Brazil announces $7bn of spending cuts and the return of an unpopular financial transactions tax to try to plug a huge black hole in the budget.
The Brazilian government has announced a $7bn (£4.5bn) package of spending cuts aimed at plugging a huge black hole in the country's 2016 budget.
At the same time, it unveiled plans to raise another $8bn by bringing back an unpopular financial transactions tax that was abolished eight years ago.
The government is struggling to pull the country's economy out of recession.
It has also been hurt by the slump in President Dilma Rousseff's public approval rating, which is now just 8%.
The measures were announced at a news conference by Finance Minister Joaquim Levy and Planning Minister Nelson Barbosa.
They include reducing the number of government ministries from 39 to 29, as well as cutting 1,000 public-sector jobs and freezing the pay of remaining state employees.
End of boom
Mr Levy said the axe would fall on some big public infrastructure projects.

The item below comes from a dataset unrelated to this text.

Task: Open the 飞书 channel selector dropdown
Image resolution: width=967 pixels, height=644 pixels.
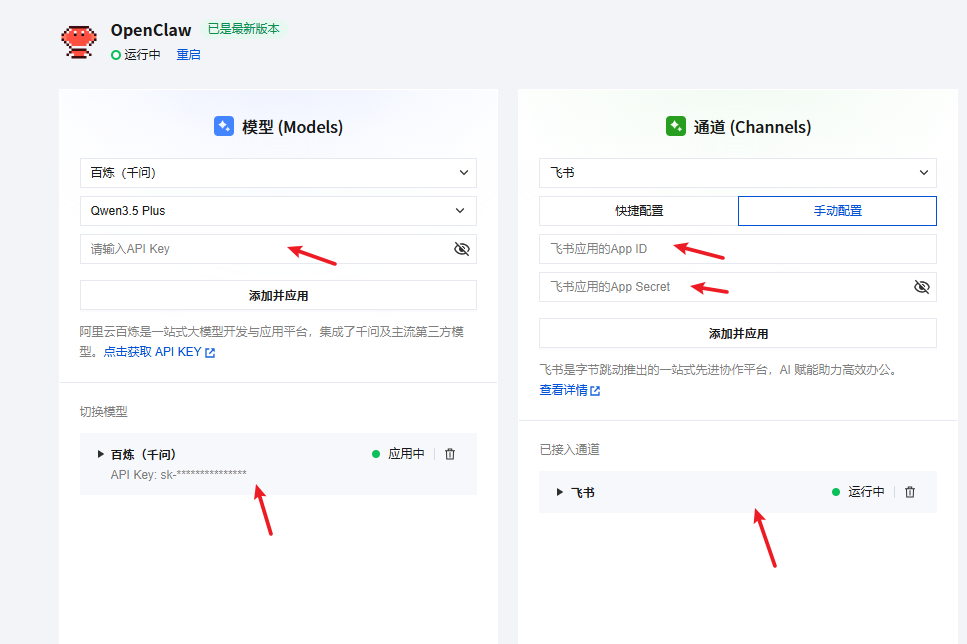Action: click(737, 172)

But projects designed to benefit poorer Brazilians, such as the social housing programme Minha Casa Minha Vida (My House My Life), will also be hit.
Analysts were unimpressed with the package, saying it was unlikely to do much to restore the public finances to health.
"We're left with the impression that the government is now scraping the barrel in an effort to plug its budget hole," said Neil Shearing, chief emerging markets economist at Capital Economics.
"Indeed, the latest measures reveal more about the impotence of the government in being able to constrain spending than anything else."
Brazil's economy has been depressed by the end of the global commodities boom, while a corruption scandal centred on state oil giant Petrobras has damaged investor confidence.
President Rousseff's critics also accuse her of policy mistakes during her first term, including interventions in the energy market and a failure to bring inflation under control.
But many supporters of her left-wing Workers' Party have revolted against her newfound attempts at austerity, with the MST land-reform movement accusing her of having adopted a "neo-liberal" programme at odds with her election promises.
Last week, Brazil lost its investment-grade credit rating following a downgrade by Standard & Poor's to "junk" status.
The US rating agency said mounting political turmoil and the difficulties faced by President Dilma Rousseff's government in tackling growing debt was behind the decision.